*Given exercise*
Can you copy the records below word for word, leaving out the pictures?

******

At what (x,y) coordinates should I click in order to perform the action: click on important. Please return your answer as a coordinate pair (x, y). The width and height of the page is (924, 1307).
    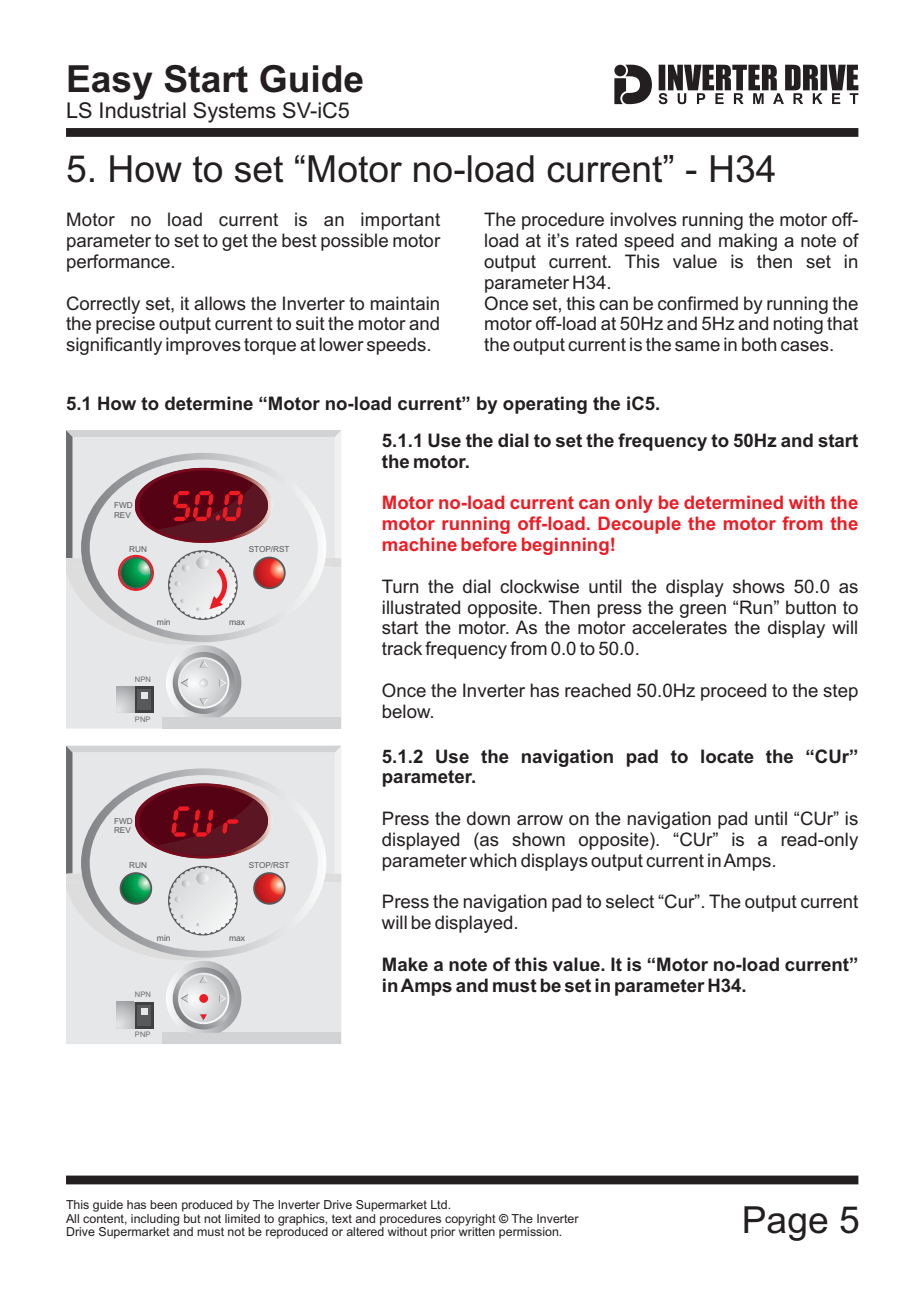
    Looking at the image, I should click on (400, 221).
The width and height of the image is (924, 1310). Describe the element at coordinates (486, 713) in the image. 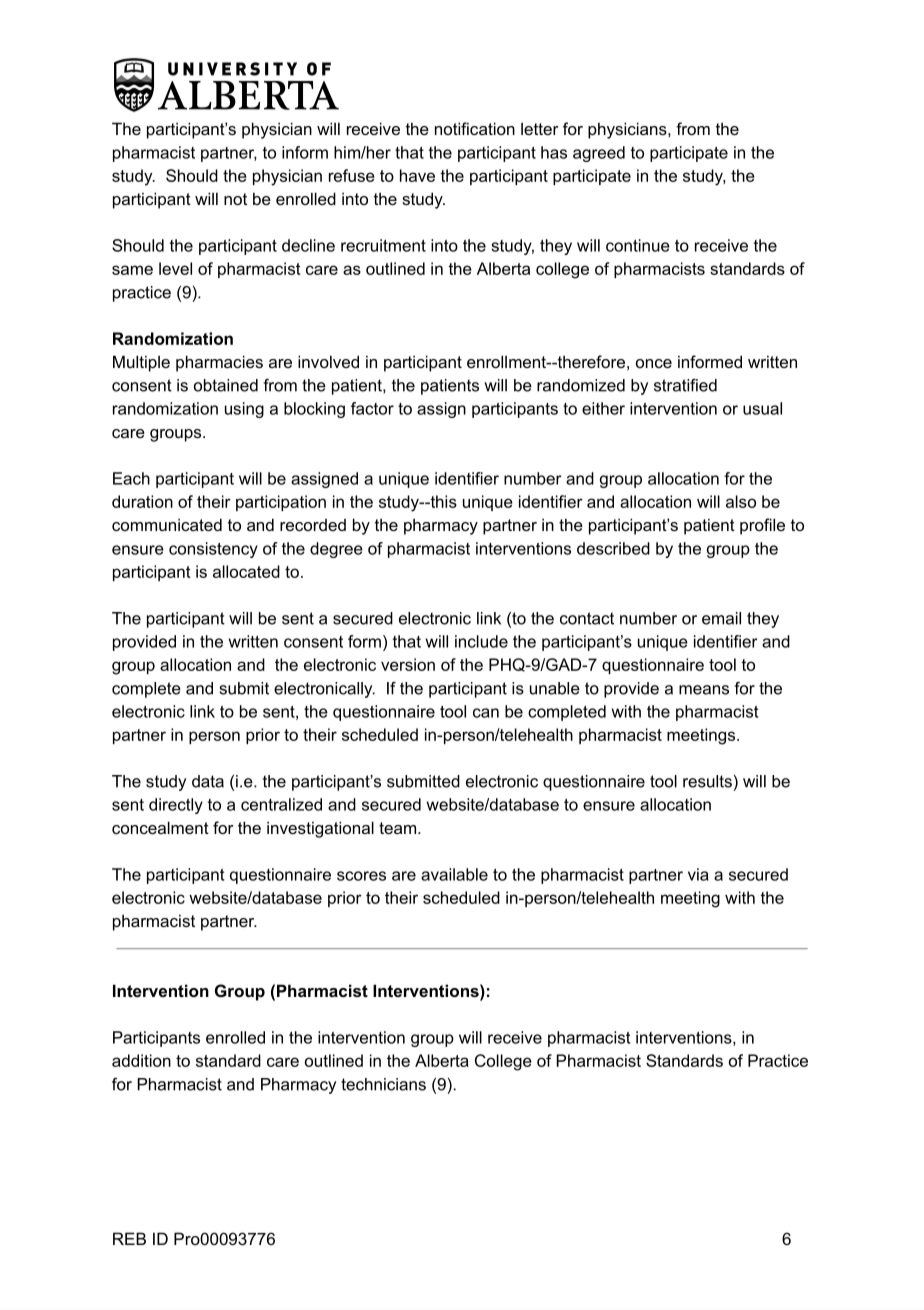

I see `can` at that location.
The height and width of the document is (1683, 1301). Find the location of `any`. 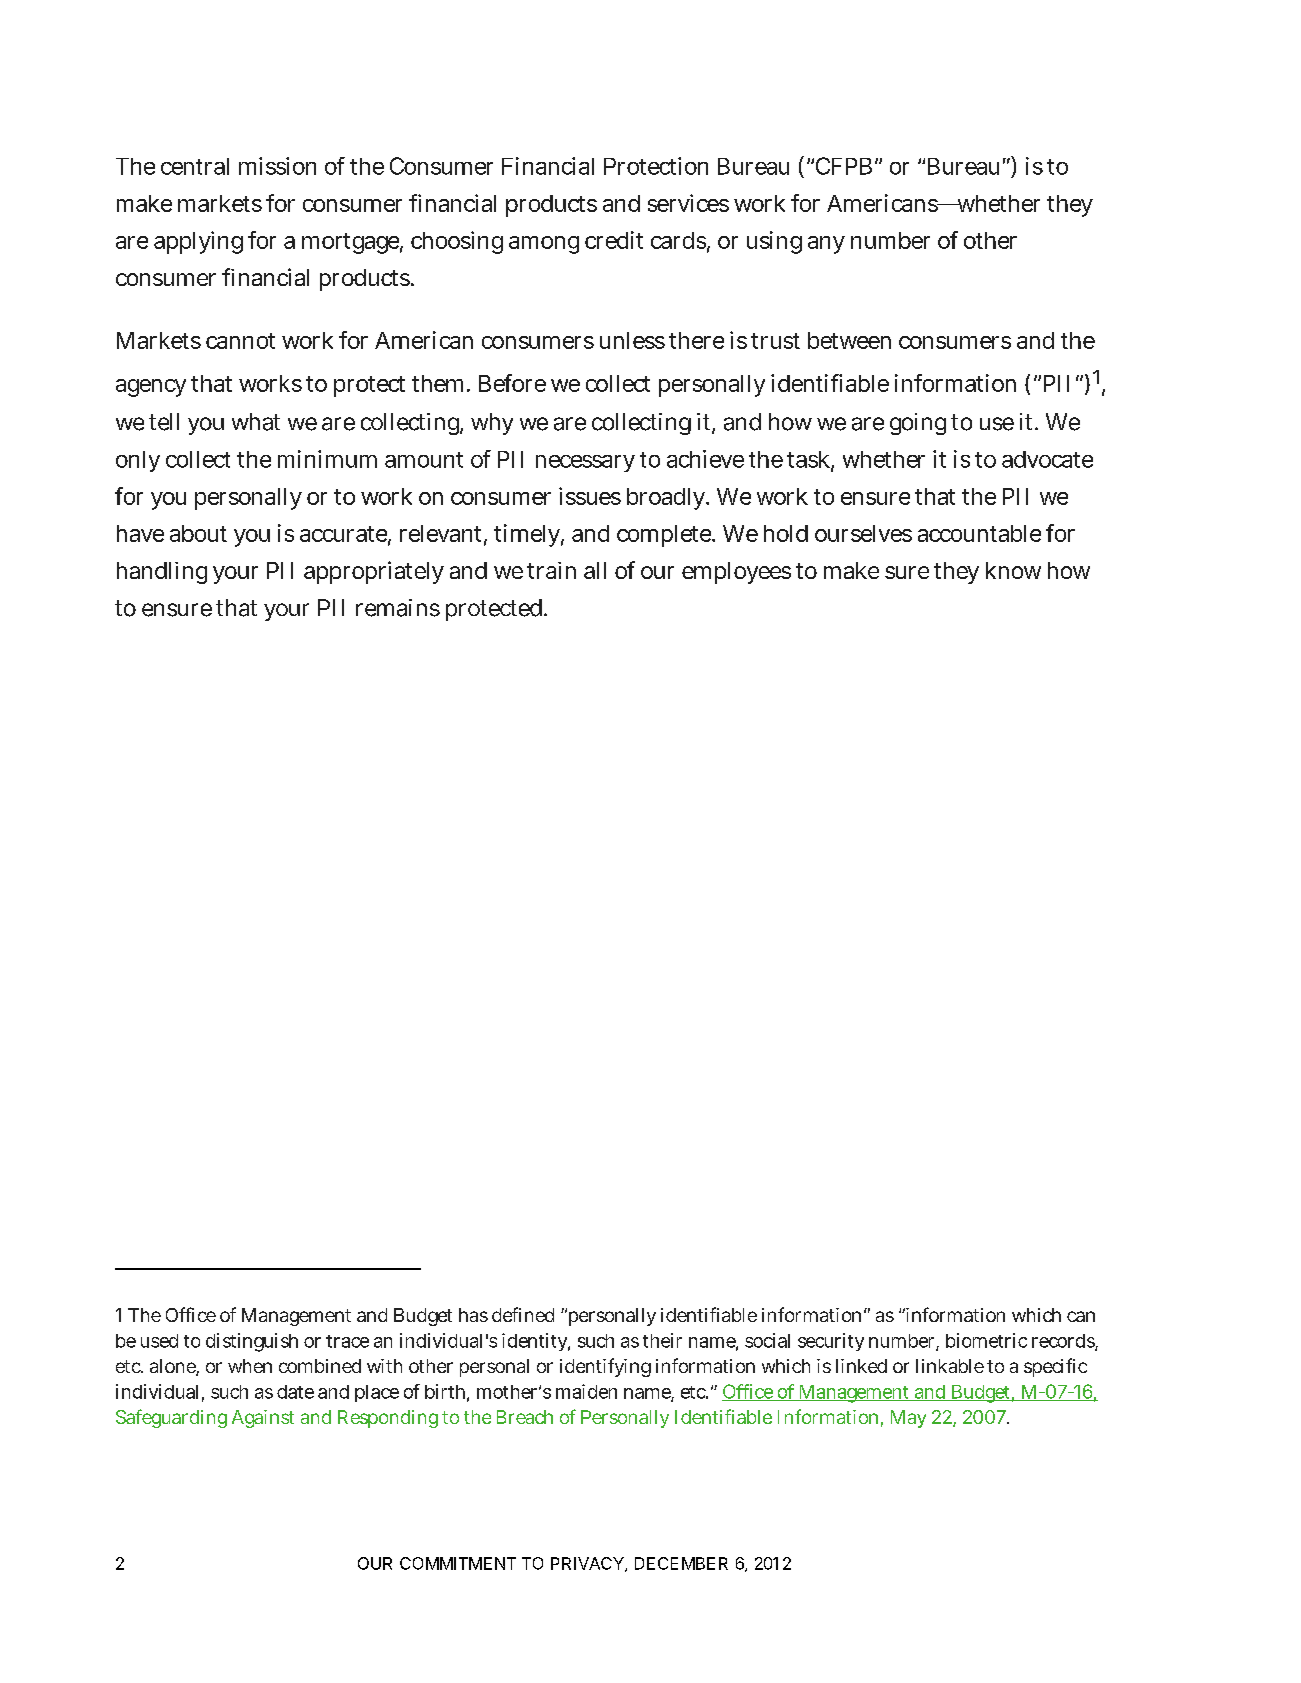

******

*Correct output*
At what (x,y) coordinates should I click in order to perform the action: click on important. Please return your answer as a coordinate pair (x, y). The width and height of the page is (924, 1307).
    Looking at the image, I should click on (400, 221).
The width and height of the image is (924, 1310). Describe the element at coordinates (486, 713) in the image. 

I see `can` at that location.
The height and width of the document is (1683, 1301). Find the location of `any`. 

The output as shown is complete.